The latest results from an expedition to Mount Everest that looked at the body’s response to low oxygen levels suggest that drugs or procedures that promote the body’s production of nitric oxide (NO) could improve the recovery of critically ill patients in intensive care. The findings, published in Scientific Reports, suggest that interventions to alter NO production—some of which already exist in the form of drugs and gas—may benefit critically ill patients in whom oxygen availability is limited.

Using blood samples and data collected during the 2007 Caudwell Xtreme Everest (CXE) expedition, British researchers found that NO production and activity are elevated in people living near sea-level altitudes (lowlanders) who ascend to altitude, leading to changes in blood flow in the smallest blood vessels. This is the first time such effects have been documented in a larger group of lowlanders and is consistent with earlier data from residents of the Tibetan plateau (highlanders) showing their normal NO levels to be much elevated compared to people living near sea level.

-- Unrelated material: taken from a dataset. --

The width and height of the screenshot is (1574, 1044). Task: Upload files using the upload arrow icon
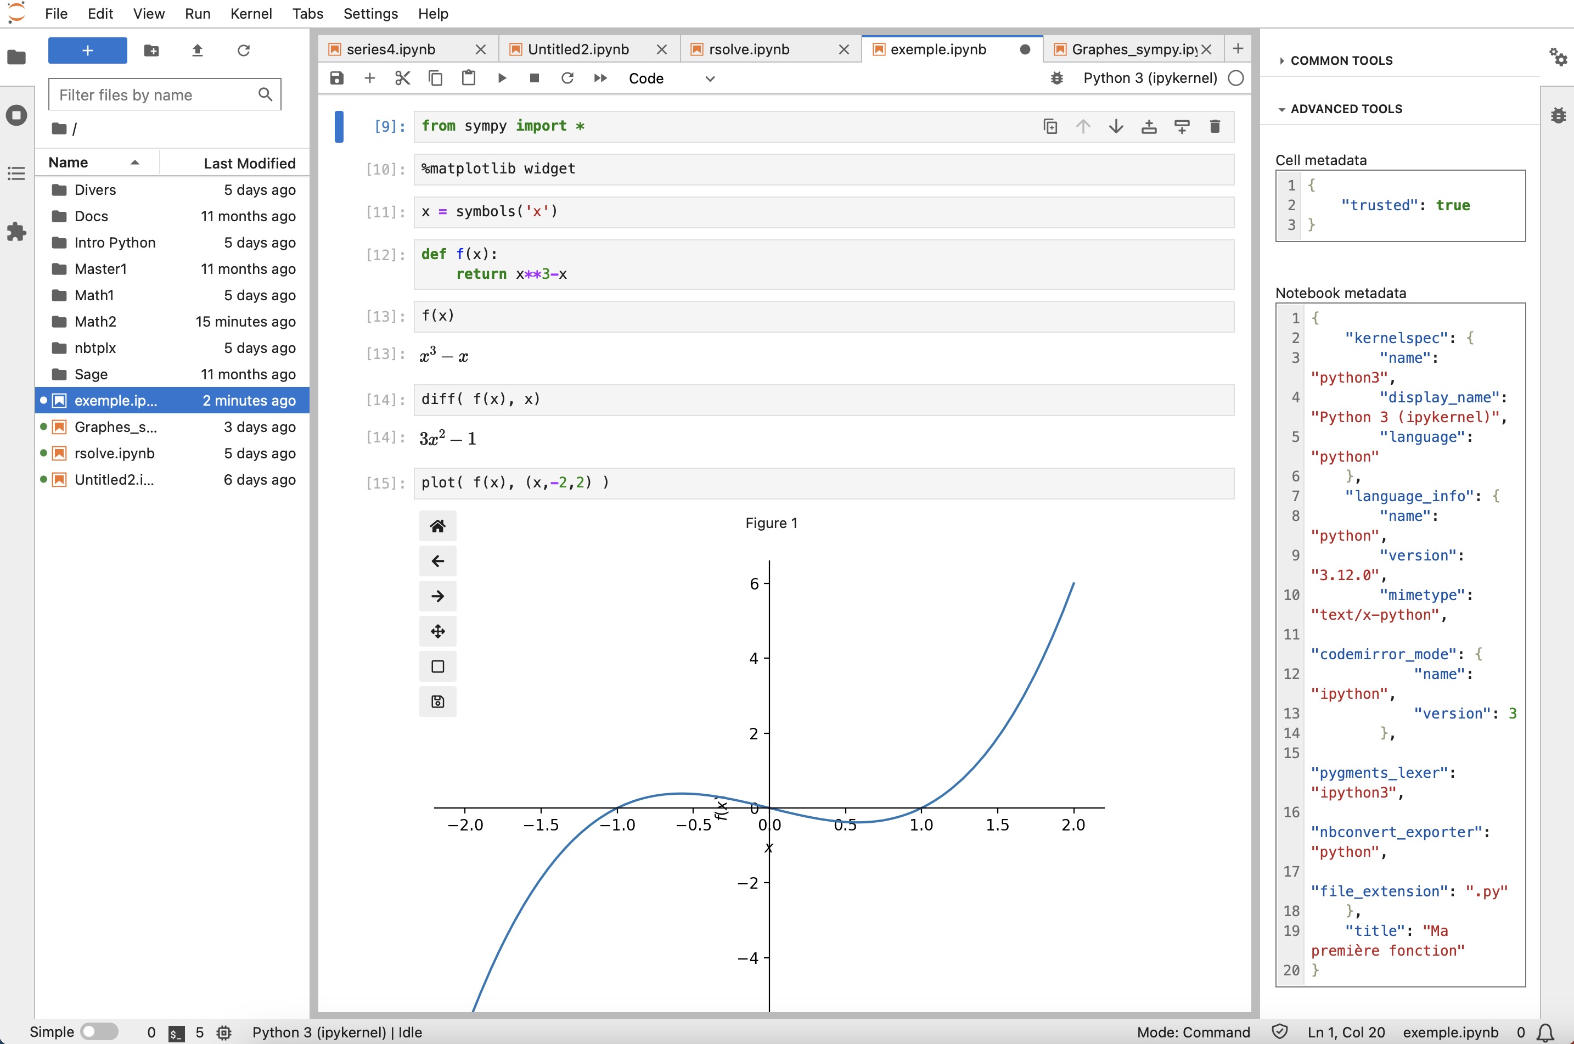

Doctors believe increased NO may be beneficial for people, particularly patients with low levels of oxygen in their blood, because it increases the body’s ability to tolerate and adapt to a low oxygen supply.

The study participants consisted of 198 trekkers and 24 climbers, including doctors and scientists. The CXE team made the first-ever measurement of the oxygen level in human blood at 8,400 m on Mount Everest. This data was the centerpiece of an extensive and continuing research study into hypoxia and human performance at extreme altitude aimed at improving the care of critically ill and other patients where hypoxia is a fundamental problem.

“Climbing to extreme altitudes puts the body in an environment with very low oxygen availability, similar to the experience of patients in intensive care with diseases affecting the heart, lungs, or vascular system,” said Dr. Denny Levett, joint lead author of the study from University College London, and deputy research lead of the CXE expedition. “By taking blood samples from hypoxic, but otherwise healthy, individuals we have been able to show that the body’s natural response to low oxygen availability is to increase the production of nitric oxide. Thus, elevated NO occurs not just in those who live at high altitudes permanently, but also in lowlanders who are trying to adapt to high altitude conditions.”

According to Martin Feelisch, joint lead author and professor of experimental medicine and integrative biology at the University of Warwick Medical School, these findings suggest that “there is an alternative way of alleviating the consequences of low oxygen levels by creating a more sustained tolerance to those low levels through treatments which boost NO production.”

The researchers also found a difference between individuals in terms of the level of their NO response at altitude. While the sample size is too small to say with confidence why this is, individuals with greater experience of climbing at altitude had a greater NO response early in the expedition, suggesting their bodily constitution with respect to NO was different from climbers with less experience of ascent to high altitude. Similar factors may explain the differences in disease outcome between patients in intensive care.